Re: tuplesort test coverage

From: Tom Lane <tgl(at)sss(dot)pgh(dot)pa(dot)us>
To: Andres Freund <andres(at)anarazel(dot)de>
Cc: Peter Geoghegan <pg(at)bowt(dot)ie>, Heikki Linnakangas <heikki(dot)linnakangas(at)iki(dot)fi>, Robert Haas <robertmhaas(at)gmail(dot)com>, PostgreSQL Hackers <pgsql-hackers(at)postgresql(dot)org>
Subject: Re: tuplesort test coverage
Date: 2019-12-12 14:27:04
Message-ID: 3244.1576160824@sss.pgh.pa.us
Views: Raw Message | Whole Thread | Download mbox | Resend email
Thread:
Lists: pgsql-hackers

Andres Freund <andres(at)anarazel(dot)de> writes:
> I pushed this now. We'll see what the slower buildfarm animals say. I'll
> try to see how long they took in a few days.

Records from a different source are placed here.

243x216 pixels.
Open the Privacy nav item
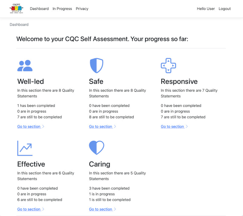pos(82,9)
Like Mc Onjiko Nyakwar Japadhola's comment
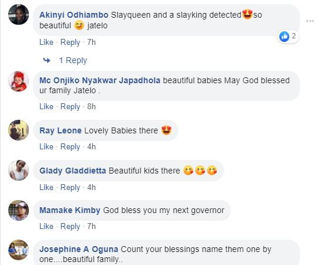This screenshot has height=265, width=317. [x=47, y=106]
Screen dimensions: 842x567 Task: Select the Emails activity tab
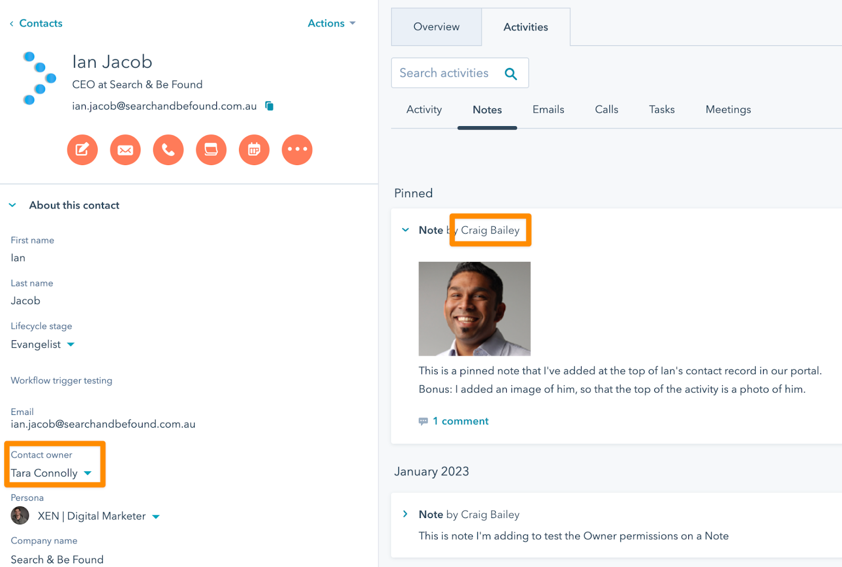tap(548, 109)
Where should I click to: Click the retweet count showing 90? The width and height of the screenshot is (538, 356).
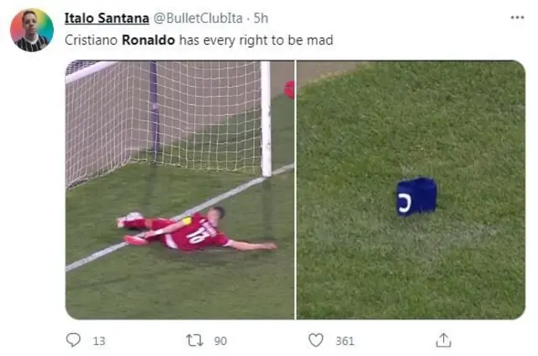coord(220,341)
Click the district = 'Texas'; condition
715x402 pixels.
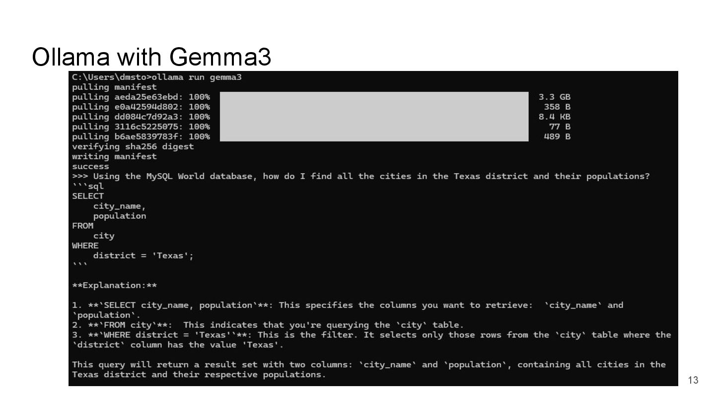(x=143, y=256)
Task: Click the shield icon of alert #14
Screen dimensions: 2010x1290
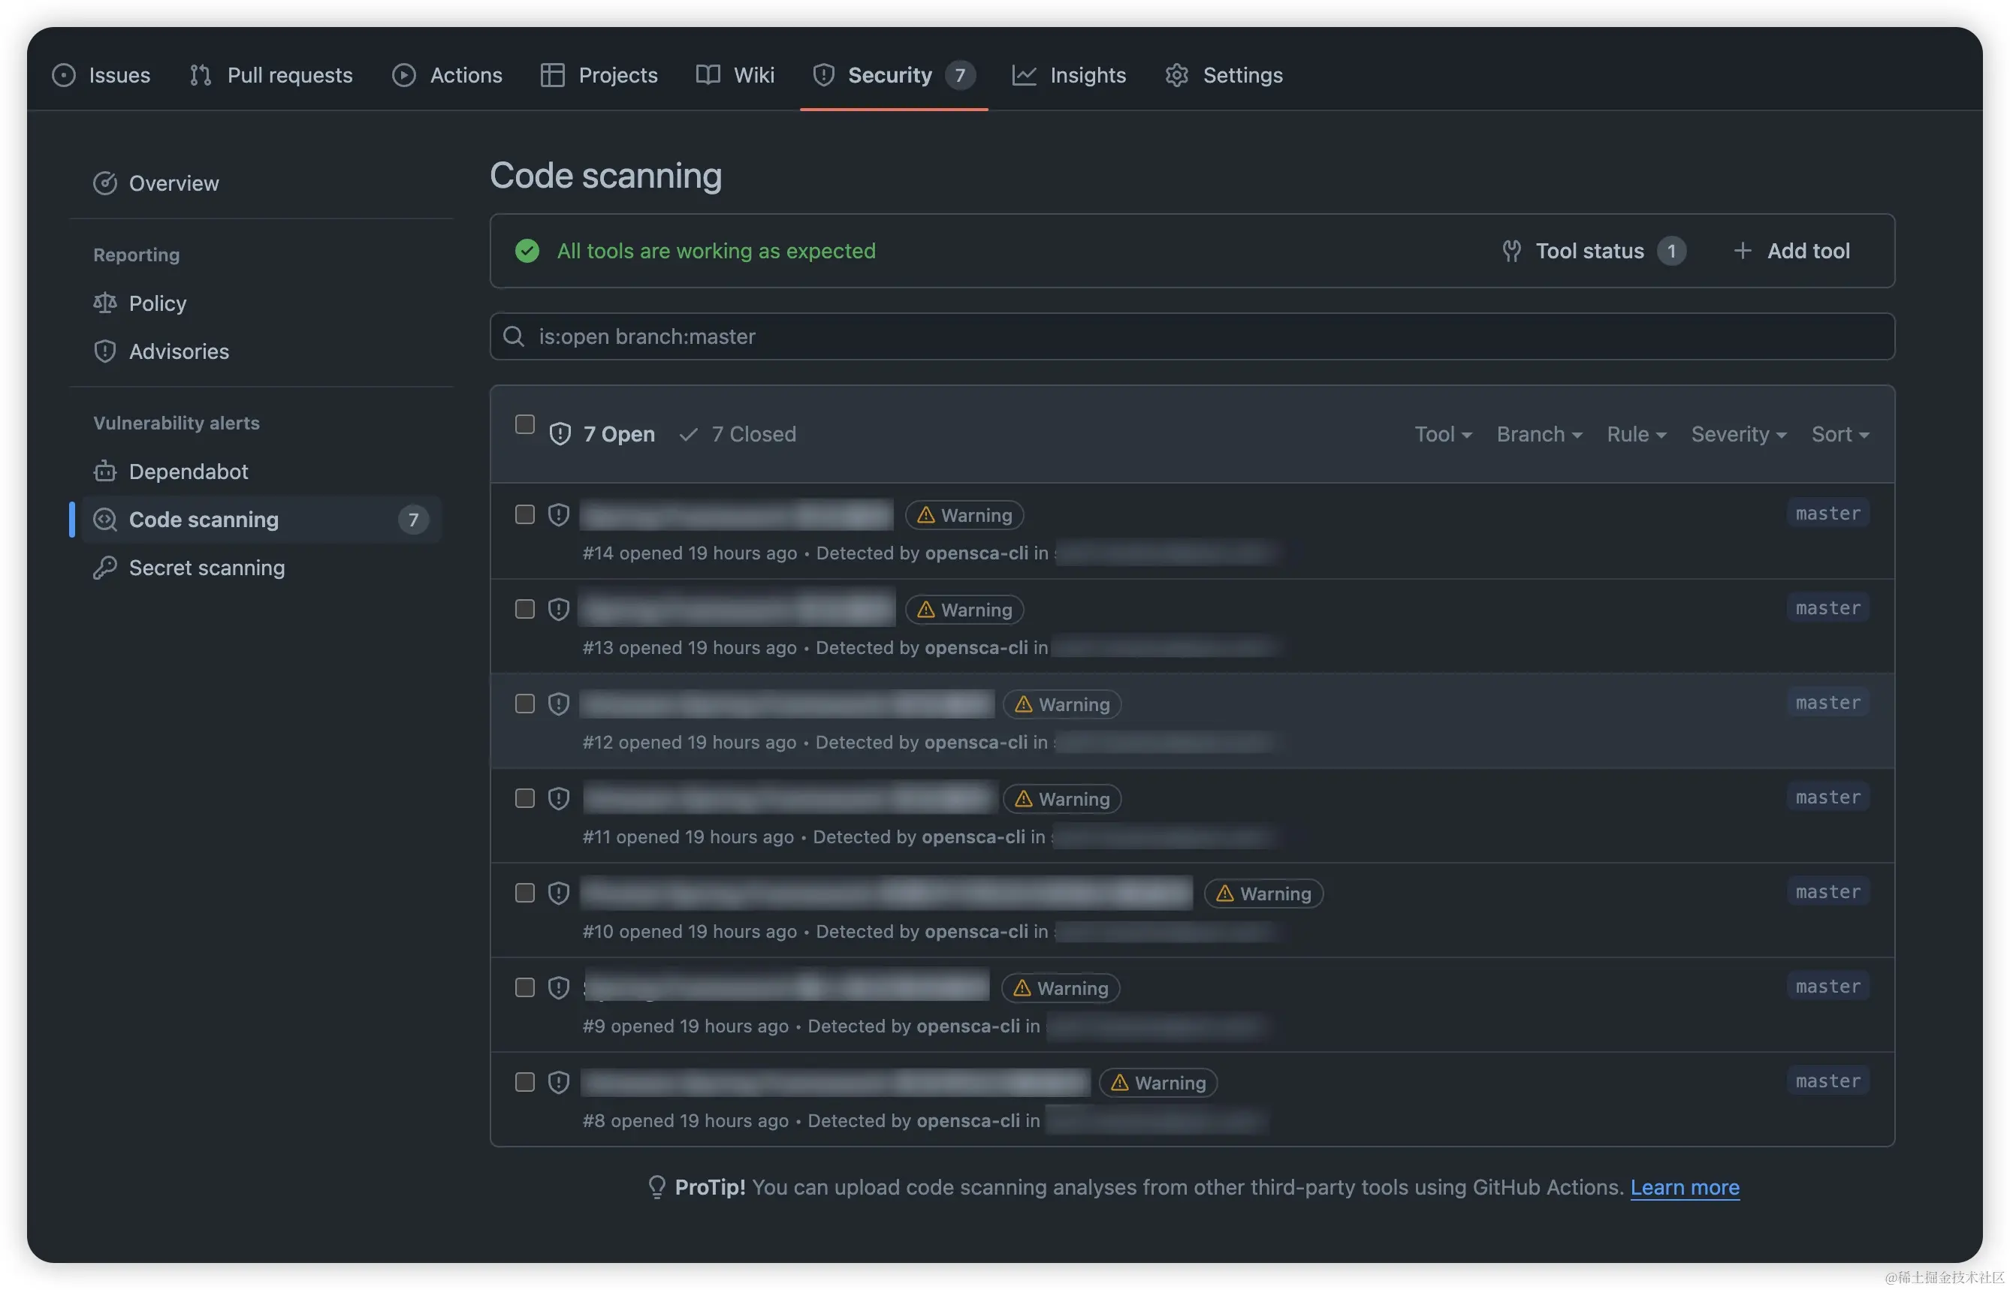Action: [559, 515]
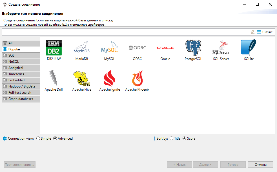Select the Apache Hive icon
Viewport: 277px width, 172px height.
(x=82, y=79)
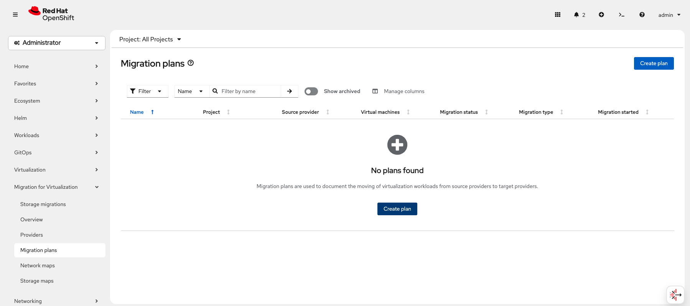This screenshot has width=690, height=306.
Task: Open the Filter dropdown
Action: (x=147, y=91)
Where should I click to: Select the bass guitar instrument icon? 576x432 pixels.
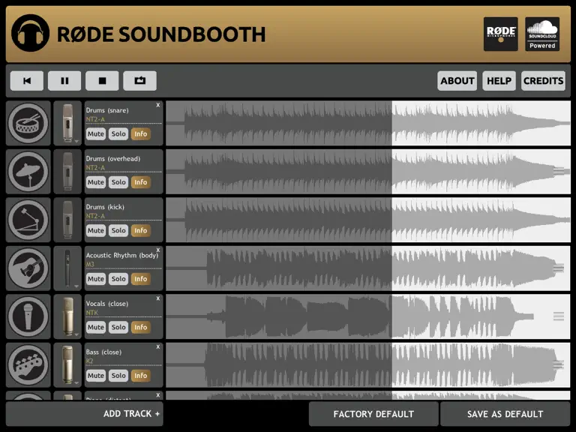(29, 365)
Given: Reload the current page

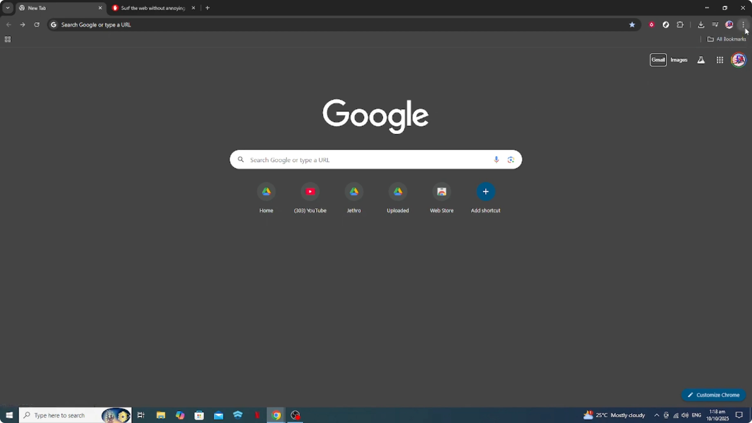Looking at the screenshot, I should pos(37,25).
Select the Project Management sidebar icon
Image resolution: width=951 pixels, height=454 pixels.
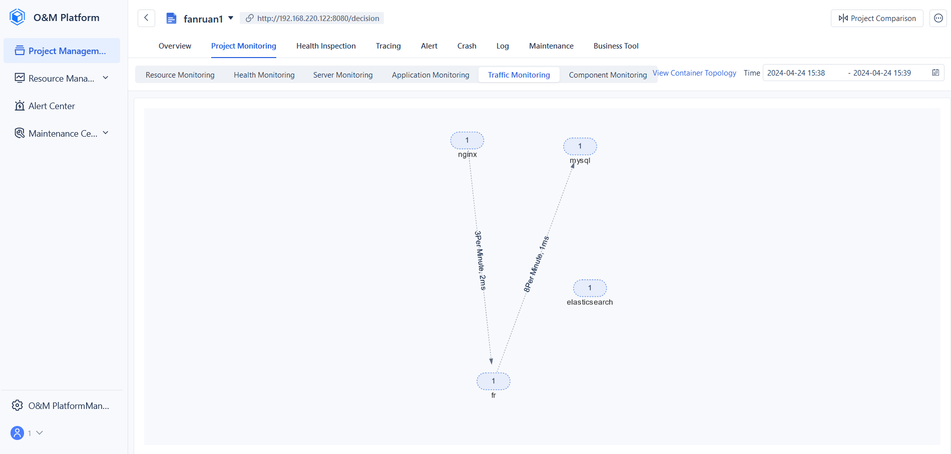[x=19, y=51]
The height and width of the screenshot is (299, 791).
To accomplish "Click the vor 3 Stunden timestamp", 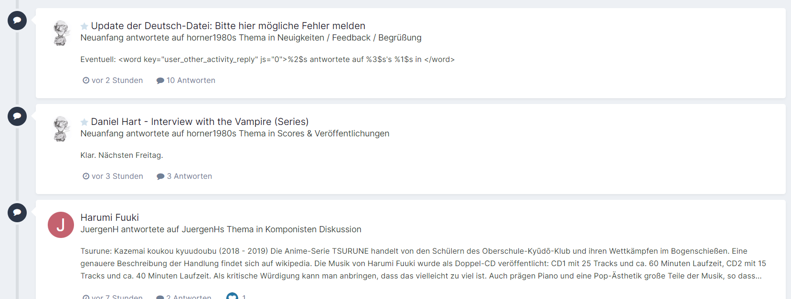I will [117, 176].
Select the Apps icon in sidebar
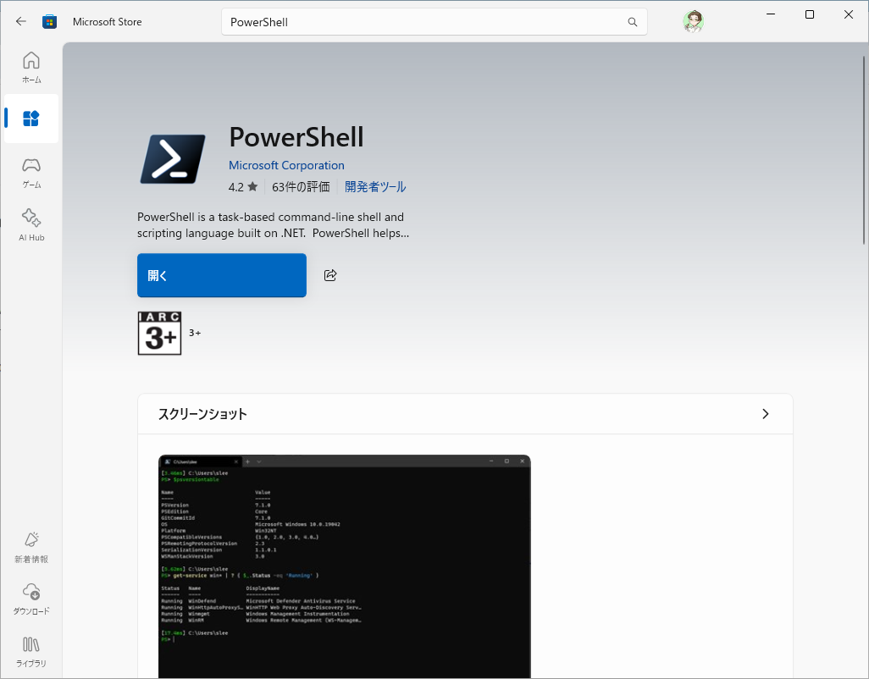This screenshot has width=869, height=679. click(x=31, y=119)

friarbird (a CLOBBER_CACHE_ALWAYS animal) just showed a failure in this:

https://buildfarm.postgresql.org/cgi-bin/show_log.pl?nm=friarbird&dt=2019-12-12%2006%3A20%3A02

================== pgsql.build/src/test/regress/regression.diffs ===================
diff -U3 /pgbuild/root/HEAD/pgsql.build/../pgsql/src/test/regress/expected/tuplesort.out /pgbuild/root/HEAD/pgsql.build/src/test/regress/results/tuplesort.out
--- /pgbuild/root/HEAD/pgsql.build/../pgsql/src/test/regress/expected/tuplesort.out 2019-11-13 19:54:11.000000000 -0500
+++ /pgbuild/root/HEAD/pgsql.build/src/test/regress/results/tuplesort.out 2019-12-12 08:25:23.000000000 -0500
@@ -625,13 +625,13 @@
Group Key: a.col12
Filter: (count(*) > 1)
-> Merge Join
- Merge Cond: (a.col12 = b.col12)
- -> Sort
- Sort Key: a.col12 DESC
- -> Seq Scan on test_mark_restore a
+ Merge Cond: (b.col12 = a.col12)
-> Sort
Sort Key: b.col12 DESC
-> Seq Scan on test_mark_restore b
+ -> Sort
+ Sort Key: a.col12 DESC
+ -> Seq Scan on test_mark_restore a
(14 rows)

:qry;

Since a and b are exactly the same table, in principle it's a matter of
chance which one the planner will put on the outside of the join.
I think what happened here is that the test ran long enough for
autovacuum/autoanalyze to come along and scan the table, changing its
stats in between where the planner picked up the stats for a and those
for b, and we ended up making the opposite join order choice.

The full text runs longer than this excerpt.